Ахим кивнул, соглашаясь, словно питал такую же любовь к эстетике запустения. И почтительно поинтересовался, нельзя ли ему посмотреть рисунки Поля.

Прежде чем отправиться за своими работами, Поль несколько минут колебался. Он подозревал, что его манера обстоятельно рассуждать обо всем наводила на большинство слушателей скуку, и свои наброски тоже показывал неохотно, сознавая их несовершенство.

И все-таки он показал Ахиму виды Гейдельбергского замка.

– Надеюсь, ты сможешь уловить прелесть. Но с Пиранези или Каспаром Давидом Фридрихом меня, разумеется, сравнивать не надо.

Брат глуповато хихикнул.

– А вот мои любимые, – нежно сказал Поль. – Помнишь, Ахим, как бабушка читала нам стихи? Там была одна длиннющая баллада, которую она знала наизусть от начала до конца. – Ахим отрицательно покачал головой, но Поль продолжил: – Одна строчка произвела на меня огромное впечатление:

И лишь одна колонна стоит, еще стройна,
Но цоколь покосился, и треснула она.[6]

Поэтому я и начал рисовать колонны, но они непременно должны были уже разрушаться.

Ахим засмеялся, словно услышал каламбур, и взял из рук Поля папку с рисунками.

Первый рисунок одновременно являлся и обложкой. Рядом с покосившимся обелиском витиеватым старомодным шрифтом было выведено: «Последняя колонна». Затем следовали наброски столбов, колонн, опор и распорок, полуколонн с кариатидами и атлантами, украшенными пальмами, орлами и цветками лотоса, дорическими, ионическими и коринфскими капителями. Все колонны носили следы разрушения или уже лежали на земле. Проросшая трава или заросли кустарников, изображенные Полем, подчеркивали недолговечность рукотворной роскоши.

Чем дольше Ахим листал работы, тем больше его забавлял сюжет.

– Да ты просто какой-то певец колонн! – воскликнул он. – А хочешь знать, что сказал бы об этом психолог?

Поль поморщился.

– Что ты в фаллических символах сублимируешь свою импотенцию, – продолжал веселиться Ахим.

Поль был глубоко задет и начал закипать.

– Не злись, – успокоил его Ахим, – это просто шутка. Впрочем, каждый мужчина временами боится осечки в этом деле.

Но Полю, ни в грош не ставившему дилетантскую психологию, было вовсе не смешно, когда над ним подшучивали. Он пробурчал что-то о боли и отправился в постель. Через пять минут Ахим просунул голову в дверь его комнаты.

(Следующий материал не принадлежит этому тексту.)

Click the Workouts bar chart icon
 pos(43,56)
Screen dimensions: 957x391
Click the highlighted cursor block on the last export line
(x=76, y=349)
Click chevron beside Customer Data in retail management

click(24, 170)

– Эй, братишка! Я пойду подышу свежим воздухом, скоро вернусь, – сказал он и вышел в холодный сырой день.

Оставшись один, Поль собрал свои рисунки и запер. Куда с большим удовольствием он запер бы входную дверь.

вернуться

6

Стихотворение Людвига Уланда (1787–1862) «Des Sängers Fluch» («Проклятие певца») в переводе В. Левика.